Clearer rules on exposure duration:

The way contact time is calculated has been refined. Manufacturers must now look at the total exposure a patient or user experiences, not just isolated moments. This could shift devices into a different risk category and require more thorough evaluation.

 

New categorisation of devices by contact type:

Instead of one large table for all devices, the new version divides evaluation by contact type—skin, mucosal surfaces, breached surfaces, blood contact, and so on. This makes the framework more precise but also demands that manufacturers carefully map their devices against the right table.

Stronger requirements for demonstrating equivalence:

Many companies rely on showing that their new device is “biologically equivalent” to an existing one to avoid unnecessary testing. The 2025 version provides clearer rules on when this is acceptable and what data must support it.

 

Greater emphasis on competent experts:

The standard highlights that biological evaluation must be carried out by people with the right expertise—such as toxicologists or material scientists—and that their qualifications must be evident. Regulators will want to see that competent professionals are involved in these decisions.

 

 

What Does This Mean for Manufacturers?

For manufacturers, the new edition brings both challenges and opportunities.

On the one hand, it demands more preparation, better documentation, and stronger scientific justification for decisions. Companies can no longer rely on a checklist approach or default testing; they need to explain why their evaluation is sufficient, how misuse has been considered, and how risk has been managed.

On the other hand, it also opens the door to more efficient pathways.
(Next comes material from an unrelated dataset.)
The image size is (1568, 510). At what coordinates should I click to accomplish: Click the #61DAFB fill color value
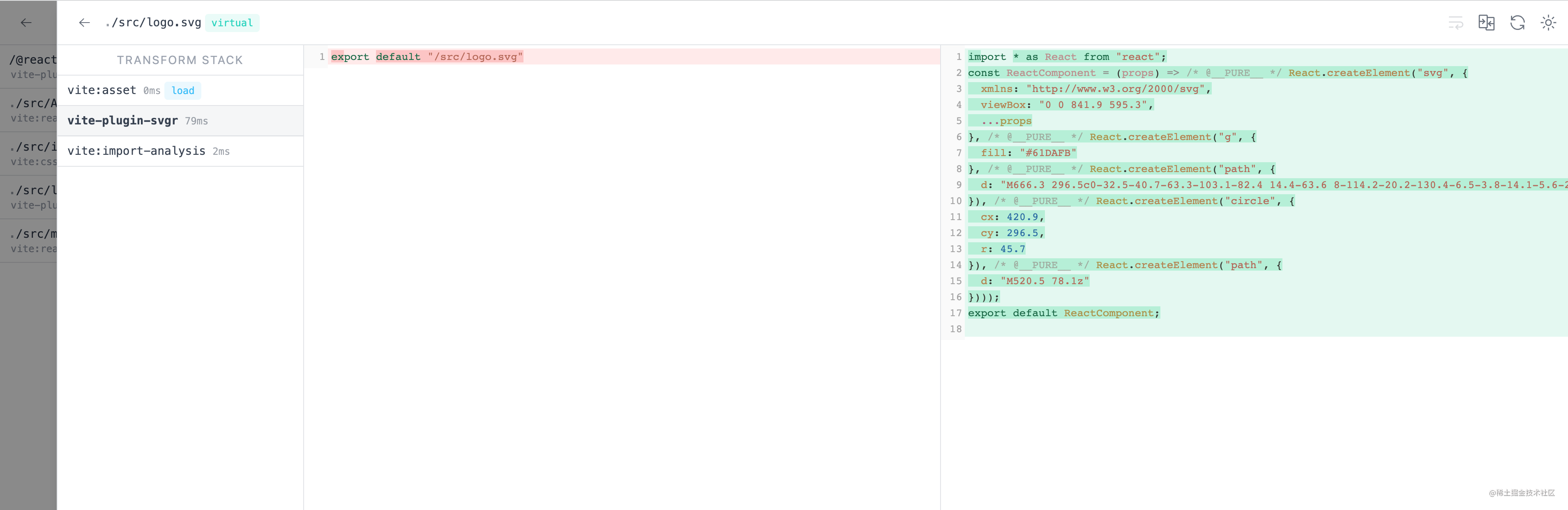(x=1047, y=153)
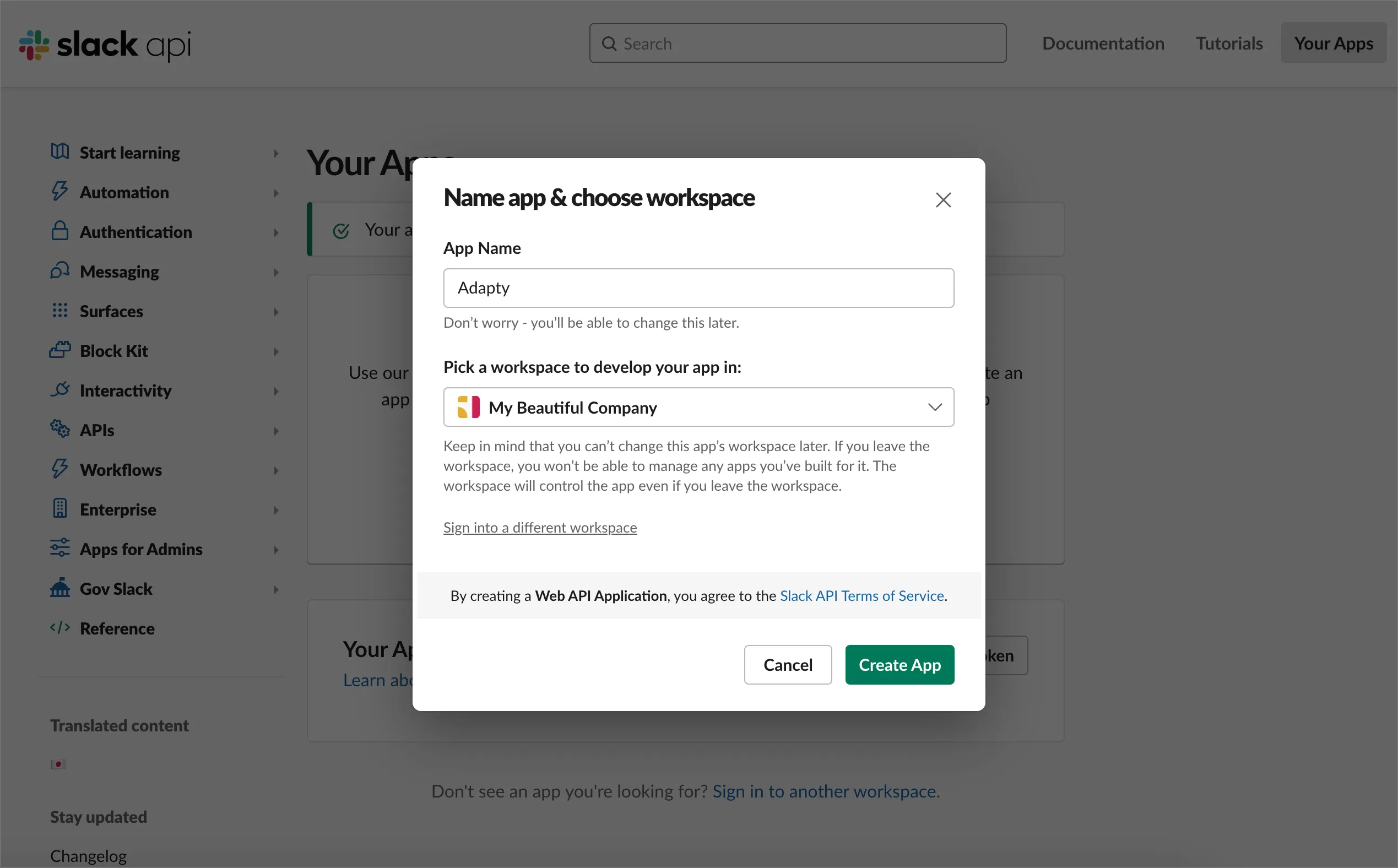The height and width of the screenshot is (868, 1398).
Task: Click the Start learning book icon
Action: pyautogui.click(x=59, y=151)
With the clarified approach to equivalence and the emphasis on using existing data, companies may avoid unnecessary animal or laboratory testing—provided they can present a robust rationale.

The net effect is a more realistic, patient-focused evaluation that improves safety while giving responsible manufacturers a clearer path to compliance.

 

Practical Steps to Take Now

To prepare for ISO 10993-1:2025, companies should:

  1. Review their current biological evaluation plans and compare them with the new requirements.
  2. Update risk management processes to ensure biological hazards and foreseeable misuse are explicitly covered.
  3. Re-categorise devices using the new tables and confirm that exposure durations are calculated correctly.
  4. Gather and document existing data on materials and previous testing, identifying gaps early.
  5. Engage qualified experts and ensure their roles and credentials are clearly reflected in reports.
  6. Update templates, SOPs, and reports to match the new terminology and expectations.
  7. Train internal teams so that design, development, and regulatory functions are aligned with the updated requirements.

 

Looking Ahead

ISO 10993-1:2025 represents more than just a technical update; it reflects a broader shift in how the medical device industry approaches safety. By connecting biological evaluation more tightly with risk management, by recognising real-world use and misuse, and by raising the bar for expertise and documentation, the new standard encourages manufacturers to think beyond compliance checkboxes.

For patients, this means greater assurance that medical devices are safe, not just in theory, but in the way they are actually used. For manufacturers, it is both a responsibility and an opportunity—to design better, to document more clearly, and to build stronger trust with regulators and users alike.